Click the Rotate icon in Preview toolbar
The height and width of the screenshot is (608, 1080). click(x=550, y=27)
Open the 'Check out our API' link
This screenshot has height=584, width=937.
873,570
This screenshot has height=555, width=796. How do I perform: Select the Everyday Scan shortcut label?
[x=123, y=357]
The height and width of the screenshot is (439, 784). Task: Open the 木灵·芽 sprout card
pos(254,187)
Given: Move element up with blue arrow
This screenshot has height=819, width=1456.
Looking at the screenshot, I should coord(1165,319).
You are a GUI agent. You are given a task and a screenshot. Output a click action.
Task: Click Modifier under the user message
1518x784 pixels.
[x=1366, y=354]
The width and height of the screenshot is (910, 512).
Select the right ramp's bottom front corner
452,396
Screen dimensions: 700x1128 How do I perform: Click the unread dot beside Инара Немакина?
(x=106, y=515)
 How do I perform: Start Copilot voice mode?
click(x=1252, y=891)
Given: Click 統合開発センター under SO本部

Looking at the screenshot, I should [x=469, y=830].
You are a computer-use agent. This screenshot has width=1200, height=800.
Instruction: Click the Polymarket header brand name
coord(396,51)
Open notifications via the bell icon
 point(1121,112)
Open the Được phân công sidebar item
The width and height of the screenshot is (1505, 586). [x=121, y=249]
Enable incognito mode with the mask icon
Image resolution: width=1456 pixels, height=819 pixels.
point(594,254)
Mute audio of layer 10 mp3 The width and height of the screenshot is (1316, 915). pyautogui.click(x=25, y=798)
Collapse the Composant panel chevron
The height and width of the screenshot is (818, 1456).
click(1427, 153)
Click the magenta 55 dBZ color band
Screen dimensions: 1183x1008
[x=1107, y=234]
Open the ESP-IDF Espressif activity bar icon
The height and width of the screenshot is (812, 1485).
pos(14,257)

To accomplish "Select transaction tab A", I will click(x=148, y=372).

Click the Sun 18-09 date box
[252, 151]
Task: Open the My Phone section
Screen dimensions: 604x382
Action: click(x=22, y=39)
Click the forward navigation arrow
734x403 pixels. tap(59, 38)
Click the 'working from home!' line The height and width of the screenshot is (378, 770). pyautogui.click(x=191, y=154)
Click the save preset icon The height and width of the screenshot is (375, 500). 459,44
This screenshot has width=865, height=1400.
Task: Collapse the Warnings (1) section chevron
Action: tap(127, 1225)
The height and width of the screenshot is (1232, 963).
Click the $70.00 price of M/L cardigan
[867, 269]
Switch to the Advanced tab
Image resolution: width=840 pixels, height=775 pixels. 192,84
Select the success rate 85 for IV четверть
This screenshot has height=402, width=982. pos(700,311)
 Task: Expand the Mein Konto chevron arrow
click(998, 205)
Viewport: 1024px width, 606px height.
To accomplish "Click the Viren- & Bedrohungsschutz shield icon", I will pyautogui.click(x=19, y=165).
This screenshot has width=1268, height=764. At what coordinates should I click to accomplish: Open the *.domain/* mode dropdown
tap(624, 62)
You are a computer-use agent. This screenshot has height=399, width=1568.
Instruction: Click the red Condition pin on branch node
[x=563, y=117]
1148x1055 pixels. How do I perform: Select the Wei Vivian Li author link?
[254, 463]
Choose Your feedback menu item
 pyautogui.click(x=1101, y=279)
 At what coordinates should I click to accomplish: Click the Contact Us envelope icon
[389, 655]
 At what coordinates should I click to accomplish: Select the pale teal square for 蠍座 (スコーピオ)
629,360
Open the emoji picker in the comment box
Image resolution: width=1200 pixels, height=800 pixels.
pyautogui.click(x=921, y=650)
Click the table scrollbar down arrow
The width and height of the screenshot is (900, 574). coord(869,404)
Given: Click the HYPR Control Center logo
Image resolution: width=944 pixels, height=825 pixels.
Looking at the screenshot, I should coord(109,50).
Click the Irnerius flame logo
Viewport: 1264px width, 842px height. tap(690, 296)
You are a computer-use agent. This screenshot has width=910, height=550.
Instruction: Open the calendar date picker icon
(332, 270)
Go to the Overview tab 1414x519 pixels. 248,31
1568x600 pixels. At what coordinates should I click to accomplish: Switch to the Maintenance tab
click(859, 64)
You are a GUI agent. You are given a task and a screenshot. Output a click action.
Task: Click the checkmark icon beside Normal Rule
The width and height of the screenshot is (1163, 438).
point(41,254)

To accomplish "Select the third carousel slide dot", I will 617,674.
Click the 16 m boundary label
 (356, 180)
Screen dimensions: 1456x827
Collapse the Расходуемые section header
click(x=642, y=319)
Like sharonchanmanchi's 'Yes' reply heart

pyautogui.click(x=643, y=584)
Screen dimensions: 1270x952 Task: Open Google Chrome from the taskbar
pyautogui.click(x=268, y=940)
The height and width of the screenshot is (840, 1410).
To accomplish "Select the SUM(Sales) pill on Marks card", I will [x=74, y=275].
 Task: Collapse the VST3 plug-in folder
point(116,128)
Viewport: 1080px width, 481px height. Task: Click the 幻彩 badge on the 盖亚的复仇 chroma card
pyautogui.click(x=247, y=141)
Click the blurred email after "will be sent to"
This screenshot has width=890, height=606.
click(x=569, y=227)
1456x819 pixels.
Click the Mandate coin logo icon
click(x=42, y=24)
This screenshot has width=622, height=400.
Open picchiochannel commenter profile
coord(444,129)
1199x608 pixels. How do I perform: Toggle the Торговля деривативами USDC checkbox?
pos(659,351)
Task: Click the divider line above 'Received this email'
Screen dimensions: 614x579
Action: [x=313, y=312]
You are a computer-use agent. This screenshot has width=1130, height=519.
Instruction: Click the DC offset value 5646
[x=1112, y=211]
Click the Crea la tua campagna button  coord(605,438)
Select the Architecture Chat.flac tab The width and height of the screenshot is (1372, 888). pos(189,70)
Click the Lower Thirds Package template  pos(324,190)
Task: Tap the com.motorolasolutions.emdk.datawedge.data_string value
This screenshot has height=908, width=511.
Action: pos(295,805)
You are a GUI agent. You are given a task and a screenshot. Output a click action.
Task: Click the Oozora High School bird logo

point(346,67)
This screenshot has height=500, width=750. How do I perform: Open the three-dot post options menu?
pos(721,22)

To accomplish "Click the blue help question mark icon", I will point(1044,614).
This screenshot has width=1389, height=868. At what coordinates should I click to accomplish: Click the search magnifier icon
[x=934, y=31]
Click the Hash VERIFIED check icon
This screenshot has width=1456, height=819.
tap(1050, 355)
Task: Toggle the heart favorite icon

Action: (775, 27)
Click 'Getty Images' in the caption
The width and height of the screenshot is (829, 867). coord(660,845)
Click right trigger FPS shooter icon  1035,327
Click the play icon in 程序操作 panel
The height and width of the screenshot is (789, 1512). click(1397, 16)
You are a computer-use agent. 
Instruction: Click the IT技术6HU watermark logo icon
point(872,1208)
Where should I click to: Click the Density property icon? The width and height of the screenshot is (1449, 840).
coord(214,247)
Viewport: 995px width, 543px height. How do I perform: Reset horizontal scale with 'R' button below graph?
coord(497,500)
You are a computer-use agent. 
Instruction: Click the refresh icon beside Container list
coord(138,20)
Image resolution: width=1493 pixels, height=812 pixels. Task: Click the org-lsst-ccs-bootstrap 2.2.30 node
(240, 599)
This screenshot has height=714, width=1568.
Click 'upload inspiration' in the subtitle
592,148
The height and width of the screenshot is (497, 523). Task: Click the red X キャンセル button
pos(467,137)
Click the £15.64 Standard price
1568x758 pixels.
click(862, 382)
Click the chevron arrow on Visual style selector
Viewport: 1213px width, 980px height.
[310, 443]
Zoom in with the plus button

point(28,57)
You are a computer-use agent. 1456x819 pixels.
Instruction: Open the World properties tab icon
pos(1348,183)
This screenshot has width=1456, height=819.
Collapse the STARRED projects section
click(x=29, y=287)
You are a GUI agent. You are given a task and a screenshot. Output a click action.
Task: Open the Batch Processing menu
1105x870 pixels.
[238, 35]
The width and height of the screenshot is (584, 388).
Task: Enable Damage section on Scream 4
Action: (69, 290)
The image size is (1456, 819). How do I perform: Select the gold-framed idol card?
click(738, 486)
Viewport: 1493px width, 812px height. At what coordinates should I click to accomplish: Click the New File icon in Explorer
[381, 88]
------------------------
-- WHAT YOU SHOULD DO --
In the listing, from the first line up to and including the line with "[x=1366, y=354]", change "Rotate icon" to "Crop icon" and give those lines again with nothing else altered.

-- RESULT --
Click the Crop icon in Preview toolbar
The height and width of the screenshot is (608, 1080). click(x=550, y=27)
Open the 'Check out our API' link
This screenshot has height=584, width=937.
873,570
This screenshot has height=555, width=796. How do I perform: Select the Everyday Scan shortcut label?
[x=123, y=357]
The height and width of the screenshot is (439, 784). Task: Open the 木灵·芽 sprout card
pos(254,187)
Given: Move element up with blue arrow
This screenshot has height=819, width=1456.
Looking at the screenshot, I should coord(1165,319).
You are a GUI agent. You are given a task and a screenshot. Output a click action.
Task: Click Modifier under the user message
1518x784 pixels.
[x=1366, y=354]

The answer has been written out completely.